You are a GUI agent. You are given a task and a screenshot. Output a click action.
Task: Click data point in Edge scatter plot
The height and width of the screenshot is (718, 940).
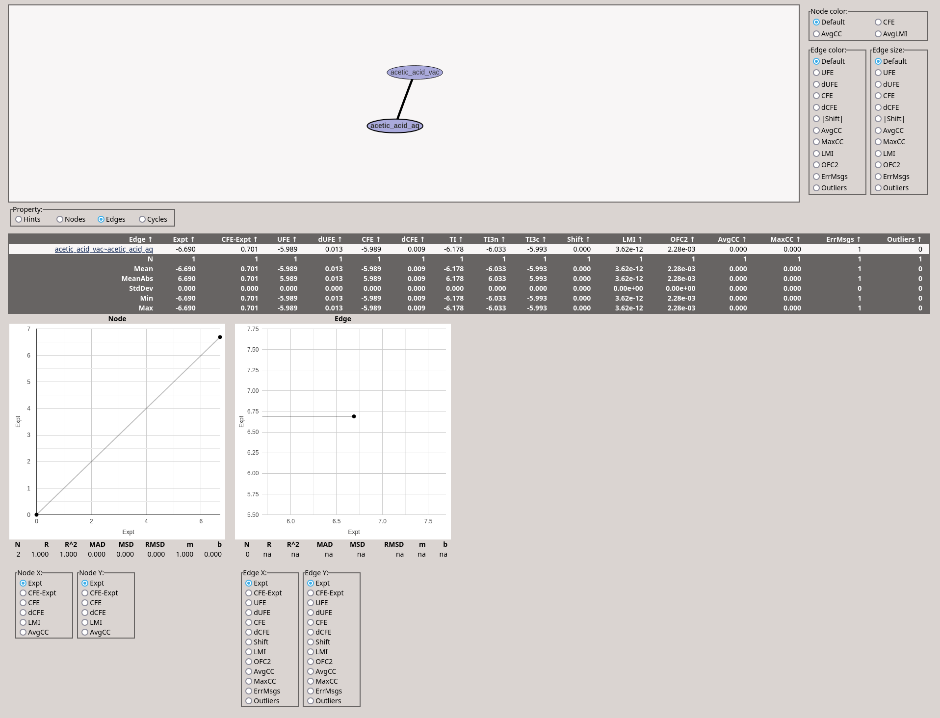pos(354,416)
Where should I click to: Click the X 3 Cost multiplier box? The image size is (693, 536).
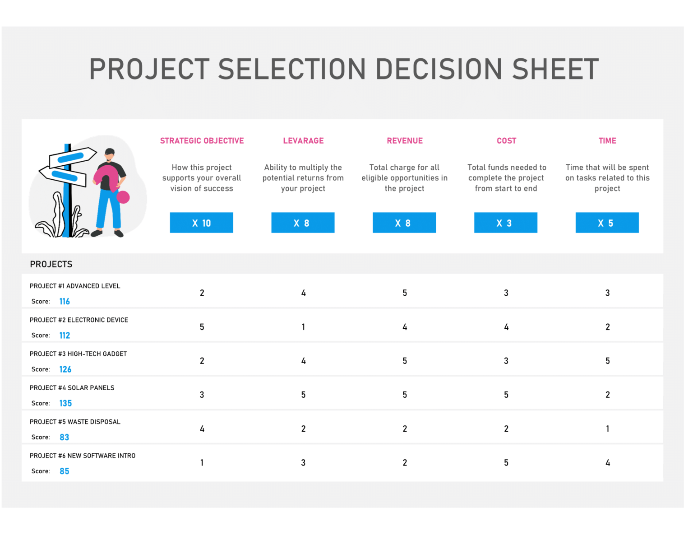(505, 223)
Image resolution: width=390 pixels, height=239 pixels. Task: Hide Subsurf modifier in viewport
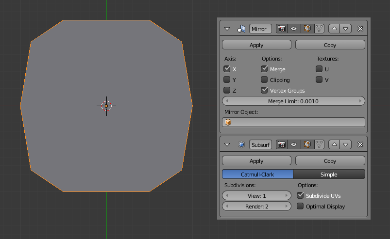(x=294, y=144)
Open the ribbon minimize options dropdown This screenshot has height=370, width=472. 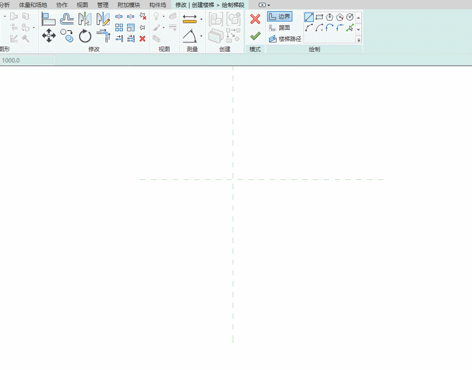pyautogui.click(x=269, y=5)
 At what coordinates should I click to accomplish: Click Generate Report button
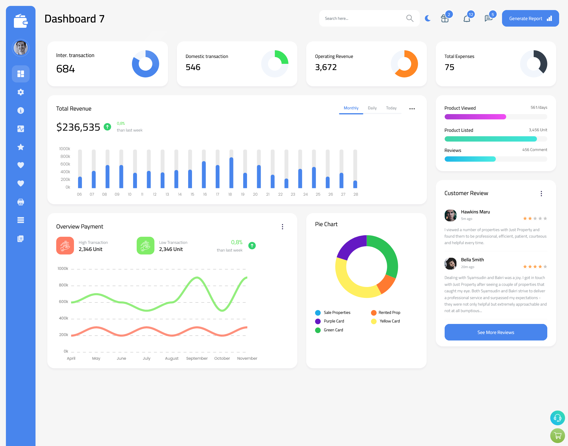pos(530,18)
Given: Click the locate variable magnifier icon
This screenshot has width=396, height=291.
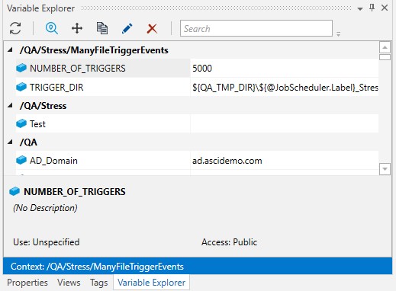Looking at the screenshot, I should coord(52,28).
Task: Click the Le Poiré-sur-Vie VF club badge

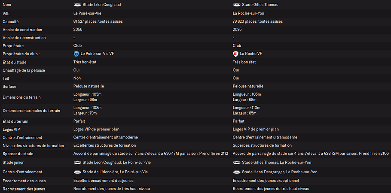Action: coord(76,54)
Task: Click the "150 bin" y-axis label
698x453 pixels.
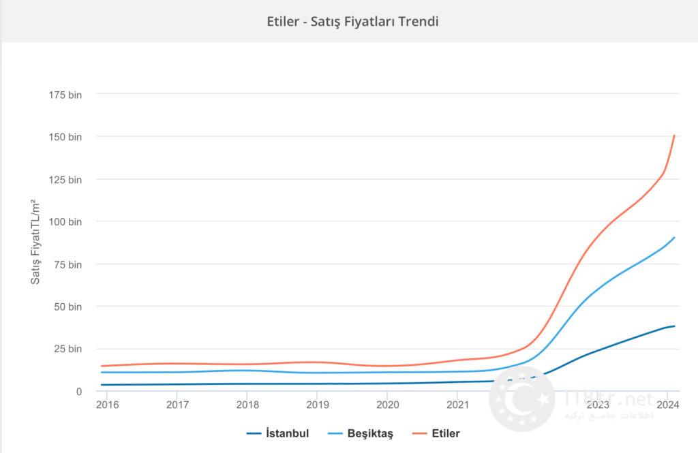Action: (x=66, y=137)
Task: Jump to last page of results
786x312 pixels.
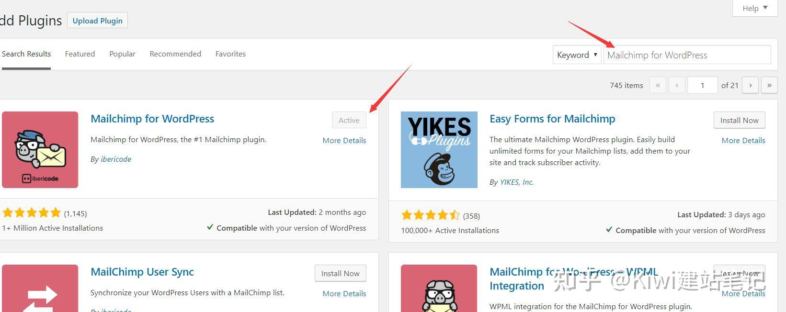Action: tap(769, 85)
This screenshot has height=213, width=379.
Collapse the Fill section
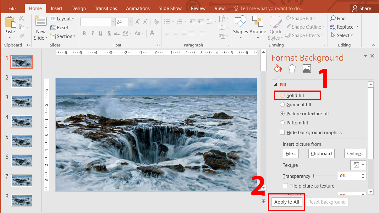pos(276,85)
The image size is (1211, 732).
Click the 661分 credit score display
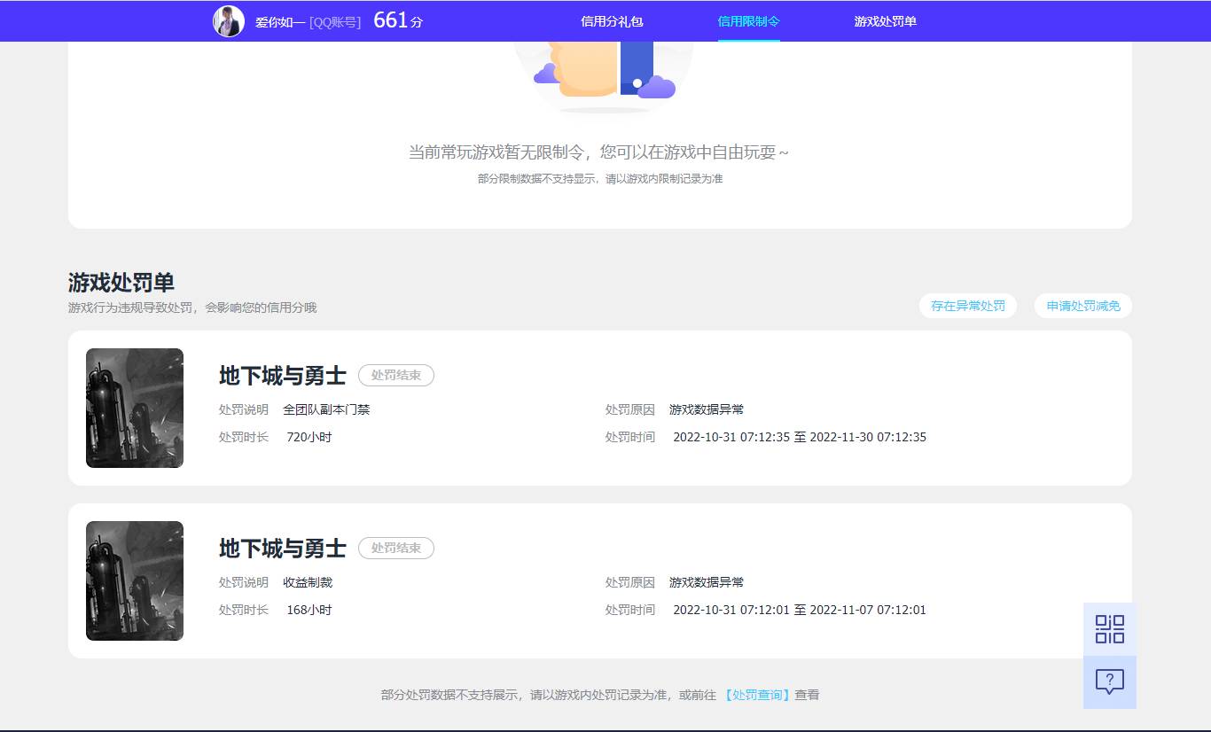point(396,19)
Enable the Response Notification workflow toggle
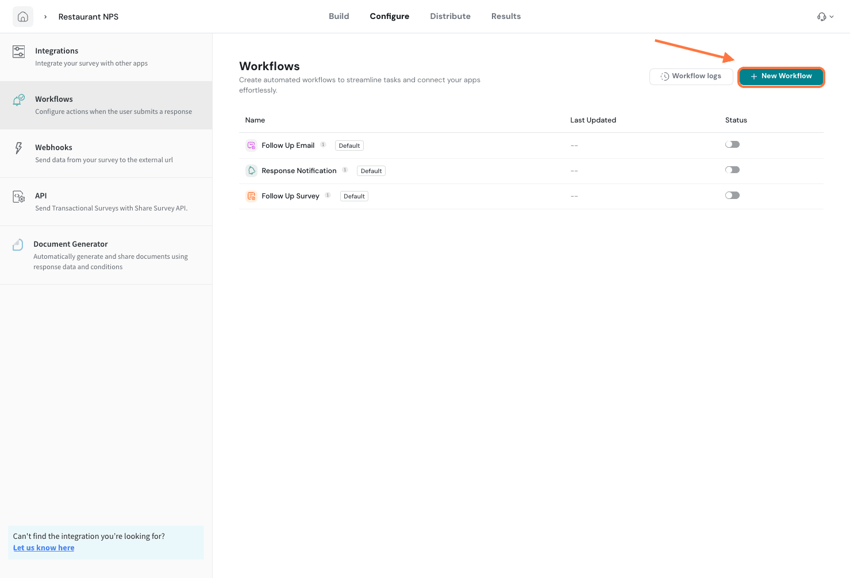Screen dimensions: 850x578 (732, 170)
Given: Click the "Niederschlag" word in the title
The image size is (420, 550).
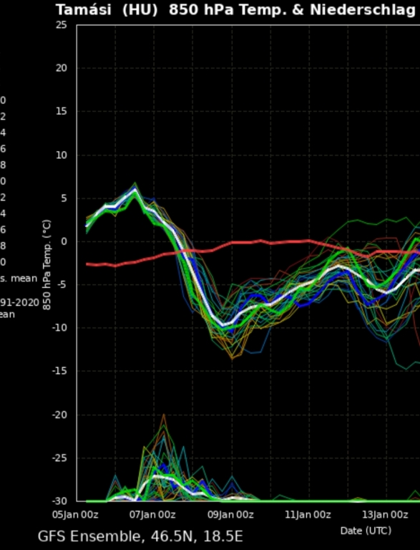Looking at the screenshot, I should (x=363, y=11).
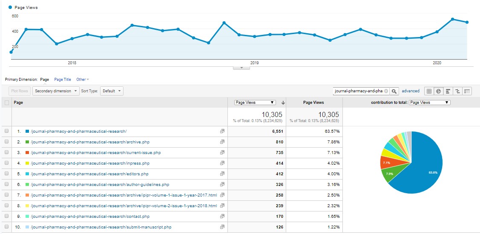480x234 pixels.
Task: Check the box for row 1 page
Action: [6, 131]
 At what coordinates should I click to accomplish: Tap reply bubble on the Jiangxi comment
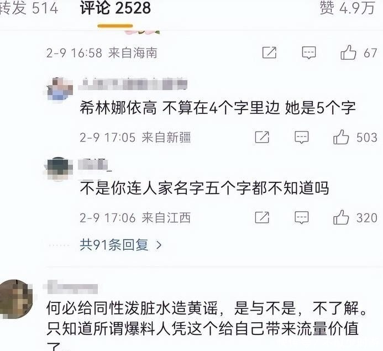(x=302, y=218)
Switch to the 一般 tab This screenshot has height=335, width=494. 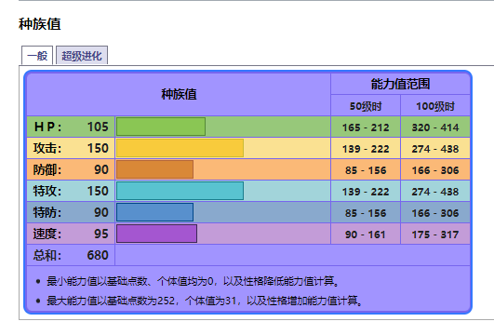37,56
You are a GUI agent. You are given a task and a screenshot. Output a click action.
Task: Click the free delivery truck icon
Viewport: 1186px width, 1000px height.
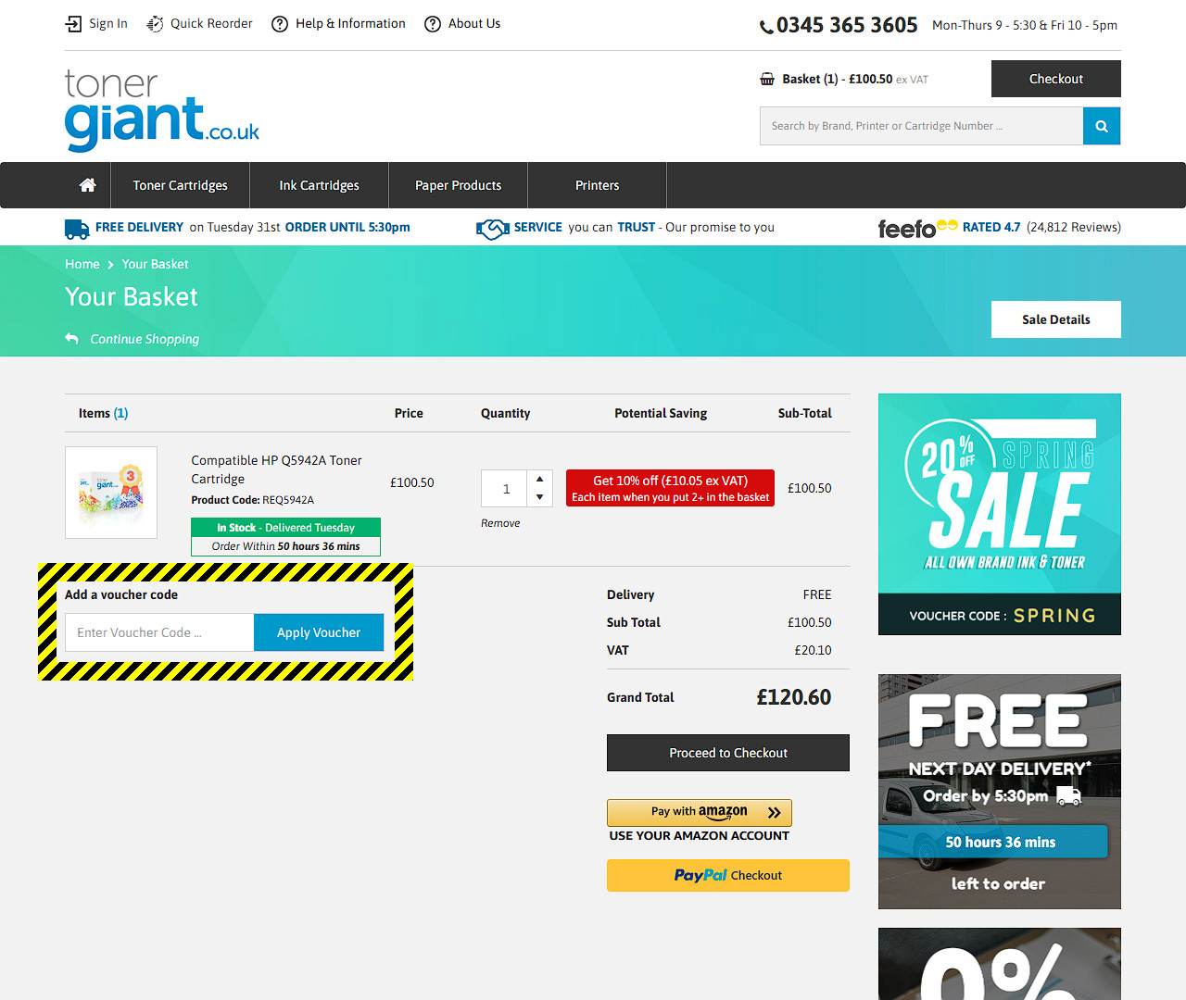click(x=76, y=228)
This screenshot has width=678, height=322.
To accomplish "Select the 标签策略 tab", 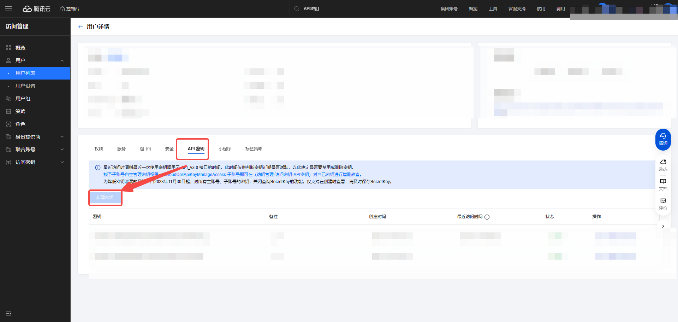I will pos(254,149).
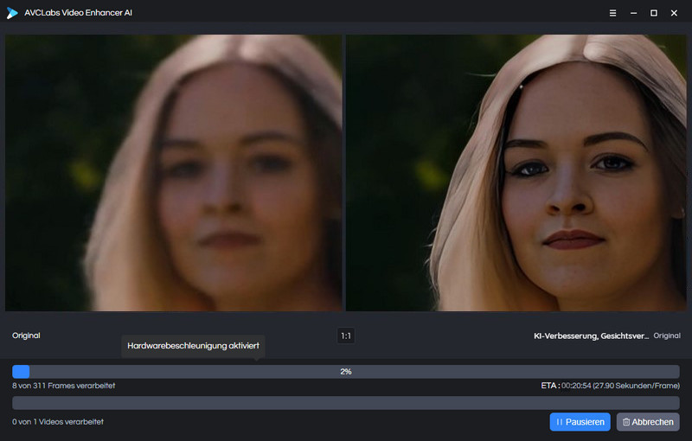Click the '0 von 1 Videos verarbeitet' status
This screenshot has width=692, height=441.
click(x=58, y=422)
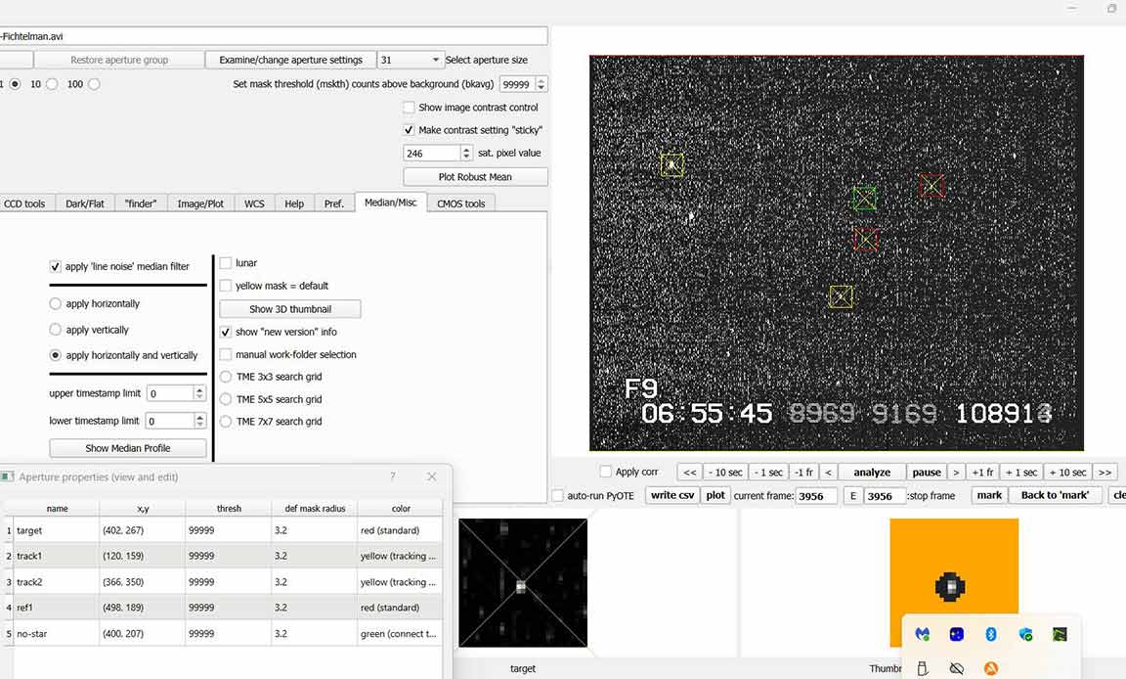Open the WCS tab

point(254,204)
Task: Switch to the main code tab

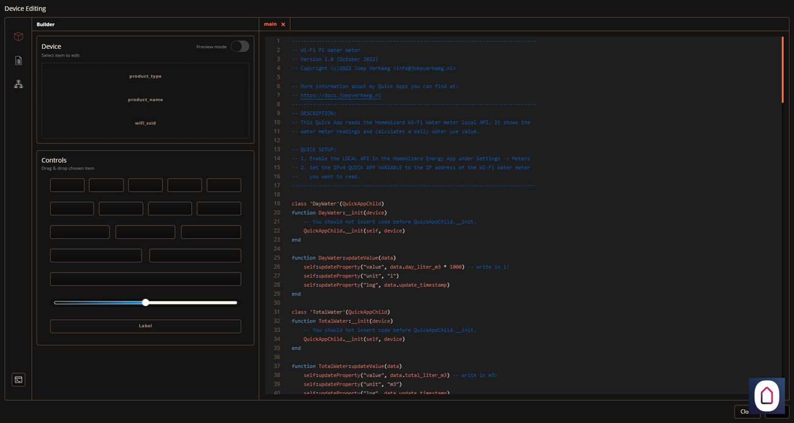Action: pos(270,24)
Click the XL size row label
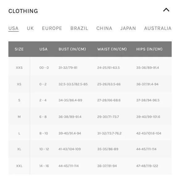 19,149
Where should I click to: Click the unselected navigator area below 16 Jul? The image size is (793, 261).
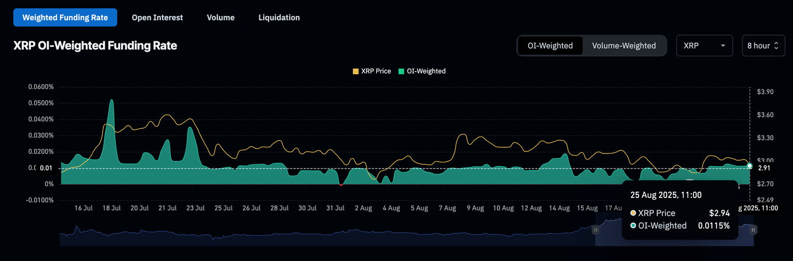click(x=83, y=235)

******************************

> Task objective
Please show each line of the data above that contains the word "coordinates". Case counts, so a line matches only if the letters have the same capitalization.

> Completed exercise
 At what coordinates should I click to accomplish: Click Generate Report button
 At what coordinates should I click to accomplish: Tap reply bubble on the Jiangxi comment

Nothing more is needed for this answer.